Theoretically, FluidFM® technology can also be applied to create minute polymer and composite material structures. Thanks to a recent upgrade, in addition to creating entirely new structures, the µ3Dprinter can be leveraged to add new structures to pre-fabricated parts.
Cytosurge’s David homage is made from copper. It is hollow, and took just under 12 hours to build. The original David, by helpful comparison to its tiny tribute, is carved from solid marble, and took Michelangelo around 4 years to complete. It stands 5.17 m tall, making the micro version around 0.014% the size of the original, and weighs 6,000 kg, compared to dinky David’s 10 µg (1×10-5 g).
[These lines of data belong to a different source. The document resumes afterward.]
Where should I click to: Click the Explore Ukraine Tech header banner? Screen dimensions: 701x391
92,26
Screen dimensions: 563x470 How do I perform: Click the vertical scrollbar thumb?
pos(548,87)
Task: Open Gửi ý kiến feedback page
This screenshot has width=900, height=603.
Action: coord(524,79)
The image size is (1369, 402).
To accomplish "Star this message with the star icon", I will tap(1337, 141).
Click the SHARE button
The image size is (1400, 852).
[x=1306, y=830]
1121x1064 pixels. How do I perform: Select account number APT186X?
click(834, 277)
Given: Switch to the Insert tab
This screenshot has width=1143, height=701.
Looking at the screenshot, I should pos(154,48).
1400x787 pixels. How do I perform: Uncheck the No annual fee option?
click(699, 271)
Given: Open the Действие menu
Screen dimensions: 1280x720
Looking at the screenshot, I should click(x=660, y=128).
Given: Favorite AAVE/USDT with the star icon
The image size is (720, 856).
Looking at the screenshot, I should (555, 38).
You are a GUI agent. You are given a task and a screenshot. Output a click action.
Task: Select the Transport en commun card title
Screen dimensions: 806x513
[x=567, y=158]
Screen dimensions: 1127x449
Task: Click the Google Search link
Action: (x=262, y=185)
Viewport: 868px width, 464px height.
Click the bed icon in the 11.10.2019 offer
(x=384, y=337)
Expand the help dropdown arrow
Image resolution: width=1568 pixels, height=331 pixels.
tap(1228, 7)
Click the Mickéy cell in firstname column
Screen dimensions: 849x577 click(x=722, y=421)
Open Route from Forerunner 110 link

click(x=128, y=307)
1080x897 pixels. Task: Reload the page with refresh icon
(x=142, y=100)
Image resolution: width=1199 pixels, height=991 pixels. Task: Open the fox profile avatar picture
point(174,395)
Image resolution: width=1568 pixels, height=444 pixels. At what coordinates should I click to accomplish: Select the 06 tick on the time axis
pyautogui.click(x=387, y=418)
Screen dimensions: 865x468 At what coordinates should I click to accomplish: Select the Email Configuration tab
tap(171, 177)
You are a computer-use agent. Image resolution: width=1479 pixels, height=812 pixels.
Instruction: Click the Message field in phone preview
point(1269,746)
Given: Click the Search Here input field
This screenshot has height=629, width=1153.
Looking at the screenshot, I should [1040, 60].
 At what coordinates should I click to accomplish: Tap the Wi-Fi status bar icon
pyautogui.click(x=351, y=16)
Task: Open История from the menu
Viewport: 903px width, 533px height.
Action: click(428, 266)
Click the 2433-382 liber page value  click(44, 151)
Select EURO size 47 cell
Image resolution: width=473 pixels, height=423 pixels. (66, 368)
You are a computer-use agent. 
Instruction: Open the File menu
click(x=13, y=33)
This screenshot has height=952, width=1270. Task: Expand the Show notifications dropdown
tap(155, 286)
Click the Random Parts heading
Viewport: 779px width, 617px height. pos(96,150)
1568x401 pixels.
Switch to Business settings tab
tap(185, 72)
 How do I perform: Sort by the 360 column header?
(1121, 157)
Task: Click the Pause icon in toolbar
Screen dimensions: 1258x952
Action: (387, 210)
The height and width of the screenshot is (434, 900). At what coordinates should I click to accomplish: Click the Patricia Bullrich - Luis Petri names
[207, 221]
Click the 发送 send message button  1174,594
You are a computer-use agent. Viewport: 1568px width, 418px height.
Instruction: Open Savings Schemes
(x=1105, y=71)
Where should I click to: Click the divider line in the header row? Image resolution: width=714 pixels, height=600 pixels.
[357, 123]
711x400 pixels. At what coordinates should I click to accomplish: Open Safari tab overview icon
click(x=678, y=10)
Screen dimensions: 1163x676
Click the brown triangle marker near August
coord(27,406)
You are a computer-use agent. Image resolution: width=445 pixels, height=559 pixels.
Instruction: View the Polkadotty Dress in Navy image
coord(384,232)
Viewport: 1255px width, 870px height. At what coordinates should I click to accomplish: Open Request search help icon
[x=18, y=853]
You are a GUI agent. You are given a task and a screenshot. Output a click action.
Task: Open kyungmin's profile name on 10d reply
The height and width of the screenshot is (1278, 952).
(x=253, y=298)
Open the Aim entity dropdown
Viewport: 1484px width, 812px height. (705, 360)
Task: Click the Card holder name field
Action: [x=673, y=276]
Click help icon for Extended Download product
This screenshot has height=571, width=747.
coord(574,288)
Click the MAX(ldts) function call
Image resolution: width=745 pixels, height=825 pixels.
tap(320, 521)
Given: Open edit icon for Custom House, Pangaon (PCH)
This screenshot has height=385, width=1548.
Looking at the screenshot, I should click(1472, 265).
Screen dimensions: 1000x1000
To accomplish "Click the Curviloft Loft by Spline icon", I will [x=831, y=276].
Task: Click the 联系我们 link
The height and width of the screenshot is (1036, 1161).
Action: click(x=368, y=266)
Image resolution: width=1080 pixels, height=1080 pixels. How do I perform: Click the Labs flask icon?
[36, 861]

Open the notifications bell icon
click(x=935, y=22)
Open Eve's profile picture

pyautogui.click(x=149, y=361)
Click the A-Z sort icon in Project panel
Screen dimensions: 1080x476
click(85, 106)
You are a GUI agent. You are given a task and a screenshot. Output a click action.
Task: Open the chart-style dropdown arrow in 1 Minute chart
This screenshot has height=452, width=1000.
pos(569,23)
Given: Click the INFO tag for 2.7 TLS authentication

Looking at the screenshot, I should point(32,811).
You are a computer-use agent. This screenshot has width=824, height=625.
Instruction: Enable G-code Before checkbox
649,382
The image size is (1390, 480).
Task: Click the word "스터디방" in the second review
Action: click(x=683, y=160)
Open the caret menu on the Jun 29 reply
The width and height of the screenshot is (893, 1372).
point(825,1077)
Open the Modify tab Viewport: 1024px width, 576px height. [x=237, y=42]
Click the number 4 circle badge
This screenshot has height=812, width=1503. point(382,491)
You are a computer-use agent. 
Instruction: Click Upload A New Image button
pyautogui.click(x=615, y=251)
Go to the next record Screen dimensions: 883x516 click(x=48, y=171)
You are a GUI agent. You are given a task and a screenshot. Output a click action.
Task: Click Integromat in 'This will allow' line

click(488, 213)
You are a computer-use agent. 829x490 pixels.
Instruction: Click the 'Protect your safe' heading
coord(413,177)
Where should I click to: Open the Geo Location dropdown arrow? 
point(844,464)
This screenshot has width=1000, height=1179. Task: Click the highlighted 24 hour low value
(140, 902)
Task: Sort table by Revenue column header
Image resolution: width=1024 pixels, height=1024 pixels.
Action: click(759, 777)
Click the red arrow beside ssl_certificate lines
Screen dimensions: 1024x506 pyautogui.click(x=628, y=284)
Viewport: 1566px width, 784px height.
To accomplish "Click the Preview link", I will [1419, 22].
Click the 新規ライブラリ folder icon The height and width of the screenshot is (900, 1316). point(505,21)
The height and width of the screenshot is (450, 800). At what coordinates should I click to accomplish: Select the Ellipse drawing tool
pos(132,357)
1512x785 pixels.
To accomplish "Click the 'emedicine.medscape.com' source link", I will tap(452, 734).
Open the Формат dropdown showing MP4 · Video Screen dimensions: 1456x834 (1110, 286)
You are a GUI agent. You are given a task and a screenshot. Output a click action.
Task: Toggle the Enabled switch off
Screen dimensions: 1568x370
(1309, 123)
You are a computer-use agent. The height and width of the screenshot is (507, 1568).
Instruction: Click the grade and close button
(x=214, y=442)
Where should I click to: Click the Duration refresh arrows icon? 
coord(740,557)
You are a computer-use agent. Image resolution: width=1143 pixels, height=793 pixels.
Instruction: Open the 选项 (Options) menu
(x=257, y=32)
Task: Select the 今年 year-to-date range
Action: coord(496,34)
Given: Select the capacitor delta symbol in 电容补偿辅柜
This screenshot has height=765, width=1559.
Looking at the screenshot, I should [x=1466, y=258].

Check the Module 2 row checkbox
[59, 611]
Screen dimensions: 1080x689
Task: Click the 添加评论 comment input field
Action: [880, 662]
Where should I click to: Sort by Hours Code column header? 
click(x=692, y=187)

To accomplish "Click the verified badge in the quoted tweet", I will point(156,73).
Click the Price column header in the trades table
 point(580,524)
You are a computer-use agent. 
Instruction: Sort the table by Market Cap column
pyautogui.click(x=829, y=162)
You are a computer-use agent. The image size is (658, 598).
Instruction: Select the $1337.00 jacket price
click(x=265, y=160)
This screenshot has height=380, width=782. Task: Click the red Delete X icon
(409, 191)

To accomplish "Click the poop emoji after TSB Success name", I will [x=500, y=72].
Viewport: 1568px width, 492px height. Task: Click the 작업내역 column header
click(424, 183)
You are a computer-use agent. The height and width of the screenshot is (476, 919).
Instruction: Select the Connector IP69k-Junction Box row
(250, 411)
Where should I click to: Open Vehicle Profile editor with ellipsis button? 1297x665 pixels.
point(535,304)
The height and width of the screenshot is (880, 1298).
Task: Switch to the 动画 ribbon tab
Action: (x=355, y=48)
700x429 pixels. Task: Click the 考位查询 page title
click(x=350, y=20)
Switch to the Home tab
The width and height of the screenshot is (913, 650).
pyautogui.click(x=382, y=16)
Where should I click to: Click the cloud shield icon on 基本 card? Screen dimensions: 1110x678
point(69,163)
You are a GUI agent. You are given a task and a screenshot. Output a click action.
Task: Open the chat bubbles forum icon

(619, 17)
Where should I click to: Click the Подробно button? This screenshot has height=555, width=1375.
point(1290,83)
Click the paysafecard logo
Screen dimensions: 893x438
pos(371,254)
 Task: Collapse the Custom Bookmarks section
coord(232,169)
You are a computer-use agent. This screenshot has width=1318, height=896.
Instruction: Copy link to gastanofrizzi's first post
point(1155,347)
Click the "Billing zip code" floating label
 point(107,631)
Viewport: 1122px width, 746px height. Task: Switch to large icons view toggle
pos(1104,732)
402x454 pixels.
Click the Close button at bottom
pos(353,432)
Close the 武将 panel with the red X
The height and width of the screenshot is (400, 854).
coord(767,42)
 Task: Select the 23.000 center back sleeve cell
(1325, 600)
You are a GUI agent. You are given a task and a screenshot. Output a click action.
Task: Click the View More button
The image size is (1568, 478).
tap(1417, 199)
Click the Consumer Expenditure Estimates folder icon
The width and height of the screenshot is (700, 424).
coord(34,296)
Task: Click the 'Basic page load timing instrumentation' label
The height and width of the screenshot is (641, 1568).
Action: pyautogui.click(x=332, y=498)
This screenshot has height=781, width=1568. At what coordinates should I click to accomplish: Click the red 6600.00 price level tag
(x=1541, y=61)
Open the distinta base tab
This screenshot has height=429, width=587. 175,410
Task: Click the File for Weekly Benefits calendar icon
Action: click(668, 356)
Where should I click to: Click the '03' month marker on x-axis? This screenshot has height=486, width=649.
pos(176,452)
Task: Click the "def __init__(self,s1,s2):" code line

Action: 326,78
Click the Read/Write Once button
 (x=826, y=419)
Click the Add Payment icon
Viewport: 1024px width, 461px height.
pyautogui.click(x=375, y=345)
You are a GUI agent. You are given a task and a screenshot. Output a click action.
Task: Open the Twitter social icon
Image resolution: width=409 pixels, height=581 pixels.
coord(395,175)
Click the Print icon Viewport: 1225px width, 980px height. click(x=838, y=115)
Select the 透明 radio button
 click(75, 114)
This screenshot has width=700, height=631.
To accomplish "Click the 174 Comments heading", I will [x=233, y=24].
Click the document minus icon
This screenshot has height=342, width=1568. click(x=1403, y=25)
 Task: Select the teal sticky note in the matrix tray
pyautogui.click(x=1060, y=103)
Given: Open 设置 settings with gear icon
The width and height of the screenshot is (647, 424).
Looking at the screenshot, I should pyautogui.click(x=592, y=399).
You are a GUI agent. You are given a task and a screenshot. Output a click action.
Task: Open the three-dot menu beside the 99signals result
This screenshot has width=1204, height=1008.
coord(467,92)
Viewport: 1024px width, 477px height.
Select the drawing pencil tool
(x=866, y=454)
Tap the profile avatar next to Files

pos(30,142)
Making of Microlangelo’s David
The digital model used to make Microlangelo’s David was sourced by Cytosurge from gabrielmda on Blend Swap, under public domain and creative commons licensing. As an opensource file, and not created by the Cytosurge team itself, the model could have proved challenging to print on the company’s advanced hardware. As Dr. Ercolano explains however, “Our deep understanding of the printing process has led to a new way of processing the 3D computer model of the statue and then converting it into machine code. That’s what makes the new David statue so extraordinary.”
“This object has been sliced from an open-source CAD file and afterwards was sent directly to the printer. This slicing method enables an entirely new way to print designs with the FluidFM µ3Dprinter.”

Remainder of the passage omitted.